6. The inspection control system of claim 1, further comprising a four-axis displacement platform disposed below the stage; the four displacement axes in the four-axis displacement platform comprise translation axes in the x direction, the y direction and the z direction and also comprise a rotation axis in the z direction, wherein the z direction is perpendicular to the supporting end surface of the objective table;

And the upper computer is also connected with the four-axis displacement platform so as to control the movement of the four-axis displacement platform.

7. The inspection control system of claim 1 wherein said host computer is further configured to control said galvanometer system to move a focal point of said laser beam to scan another cell area over said bond layer based on said reflected inspection beam after said substrate and wafer are separated at said cell area location; the upper computer is also used for controlling the lifting assembly to pull the sucker upwards so as to separate the substrate from the wafer at the position of the other unit area;

and the upper computer sequentially separates the substrate from the wafer at the whole bonding layer according to the control method.

8. The inspection control system of claim 7 wherein said upper computer controls the focal point of said laser beam to be adjacent to two successively scanned unit areas.

9. The inspection control system of claim 7 wherein said host computer is further configured to detect the growth of a blast point in a cell area scanned by said laser beam based on said reflected inspection beam;

The upper computer is also used for adjusting the stepping of the focus of the laser beam between two adjacent explosion points in the same unit area and the stepping of the focus of the laser beam between two adjacent unit areas in the radial direction of the wafer according to the growth condition of the explosion points.
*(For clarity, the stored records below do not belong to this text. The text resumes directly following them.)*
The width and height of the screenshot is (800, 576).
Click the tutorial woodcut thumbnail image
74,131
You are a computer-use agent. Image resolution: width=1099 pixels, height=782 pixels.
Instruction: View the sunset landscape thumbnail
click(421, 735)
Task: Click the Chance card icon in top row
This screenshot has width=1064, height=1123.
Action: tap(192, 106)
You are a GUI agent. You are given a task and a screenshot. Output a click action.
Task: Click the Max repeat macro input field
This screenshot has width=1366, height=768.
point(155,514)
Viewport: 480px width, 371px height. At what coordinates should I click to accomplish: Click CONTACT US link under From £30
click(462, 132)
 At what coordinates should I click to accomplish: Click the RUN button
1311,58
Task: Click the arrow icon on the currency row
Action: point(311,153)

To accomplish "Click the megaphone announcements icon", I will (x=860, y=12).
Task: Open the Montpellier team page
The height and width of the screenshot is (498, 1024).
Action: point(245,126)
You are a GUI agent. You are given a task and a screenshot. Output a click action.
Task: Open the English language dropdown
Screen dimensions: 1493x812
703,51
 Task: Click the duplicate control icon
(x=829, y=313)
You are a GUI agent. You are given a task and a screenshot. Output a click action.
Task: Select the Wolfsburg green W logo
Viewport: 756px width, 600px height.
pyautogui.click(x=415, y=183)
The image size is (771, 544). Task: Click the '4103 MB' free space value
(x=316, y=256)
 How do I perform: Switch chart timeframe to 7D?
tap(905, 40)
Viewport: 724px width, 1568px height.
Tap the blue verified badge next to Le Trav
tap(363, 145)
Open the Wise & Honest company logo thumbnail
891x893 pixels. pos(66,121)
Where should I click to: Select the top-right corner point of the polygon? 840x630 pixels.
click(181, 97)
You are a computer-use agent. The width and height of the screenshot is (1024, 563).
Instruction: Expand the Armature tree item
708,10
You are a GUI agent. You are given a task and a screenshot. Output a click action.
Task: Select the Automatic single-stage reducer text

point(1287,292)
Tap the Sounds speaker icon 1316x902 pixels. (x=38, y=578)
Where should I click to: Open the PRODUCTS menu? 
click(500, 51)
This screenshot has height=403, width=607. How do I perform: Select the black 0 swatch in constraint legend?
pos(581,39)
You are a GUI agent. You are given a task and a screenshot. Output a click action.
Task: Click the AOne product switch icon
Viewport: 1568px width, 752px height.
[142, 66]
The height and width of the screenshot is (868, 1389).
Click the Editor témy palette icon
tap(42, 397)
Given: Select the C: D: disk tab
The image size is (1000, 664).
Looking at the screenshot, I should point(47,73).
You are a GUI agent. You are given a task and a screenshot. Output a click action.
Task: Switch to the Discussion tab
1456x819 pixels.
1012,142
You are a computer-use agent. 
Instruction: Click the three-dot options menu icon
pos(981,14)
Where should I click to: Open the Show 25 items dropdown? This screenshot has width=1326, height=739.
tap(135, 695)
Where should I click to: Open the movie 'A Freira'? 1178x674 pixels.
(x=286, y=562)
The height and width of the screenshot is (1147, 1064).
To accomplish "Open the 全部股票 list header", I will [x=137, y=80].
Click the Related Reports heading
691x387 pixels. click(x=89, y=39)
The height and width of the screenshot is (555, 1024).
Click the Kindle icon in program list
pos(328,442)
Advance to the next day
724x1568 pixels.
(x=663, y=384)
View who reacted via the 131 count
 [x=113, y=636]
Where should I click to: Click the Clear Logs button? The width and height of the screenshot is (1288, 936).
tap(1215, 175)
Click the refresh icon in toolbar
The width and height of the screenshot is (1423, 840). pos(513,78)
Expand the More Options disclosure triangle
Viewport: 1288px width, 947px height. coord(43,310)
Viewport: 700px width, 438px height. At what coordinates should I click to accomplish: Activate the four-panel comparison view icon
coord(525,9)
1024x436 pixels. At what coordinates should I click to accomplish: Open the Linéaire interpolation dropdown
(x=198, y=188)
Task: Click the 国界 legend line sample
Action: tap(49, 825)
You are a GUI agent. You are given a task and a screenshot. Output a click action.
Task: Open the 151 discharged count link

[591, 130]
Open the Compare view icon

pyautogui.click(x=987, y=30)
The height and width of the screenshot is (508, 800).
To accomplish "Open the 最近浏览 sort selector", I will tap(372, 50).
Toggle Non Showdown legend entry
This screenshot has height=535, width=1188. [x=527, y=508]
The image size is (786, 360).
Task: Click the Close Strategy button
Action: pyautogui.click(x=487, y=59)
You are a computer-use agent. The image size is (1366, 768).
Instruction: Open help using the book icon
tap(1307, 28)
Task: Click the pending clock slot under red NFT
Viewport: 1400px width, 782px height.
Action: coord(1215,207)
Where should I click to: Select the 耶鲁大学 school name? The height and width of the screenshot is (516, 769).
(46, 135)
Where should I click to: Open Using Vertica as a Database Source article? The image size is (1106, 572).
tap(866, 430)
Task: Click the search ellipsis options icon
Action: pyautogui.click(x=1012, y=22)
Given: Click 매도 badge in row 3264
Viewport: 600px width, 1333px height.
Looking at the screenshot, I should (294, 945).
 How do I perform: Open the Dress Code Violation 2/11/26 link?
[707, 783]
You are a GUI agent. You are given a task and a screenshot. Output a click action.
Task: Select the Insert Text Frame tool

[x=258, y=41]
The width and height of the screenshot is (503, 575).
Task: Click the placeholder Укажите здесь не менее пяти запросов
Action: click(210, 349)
10. The inspection control system of claim 9 wherein said host computer is further configured to calculate an average E of the growth cross-sectional areas of all of the blast points in said cell area based on said reflected inspection beam after scanning out of the cell area;

the upper computer is also used for judging whether the growth cross-sectional area of the explosion point in the unit area is not in the range of 90-110%E;

and the upper computer is also used for generating a warning signal for detecting whether the energy of the laser beam generated by the laser is normal or not when the judging result shows that the growth cross-sectional area of the explosion point in the unit area is not in the range of 90-110% E.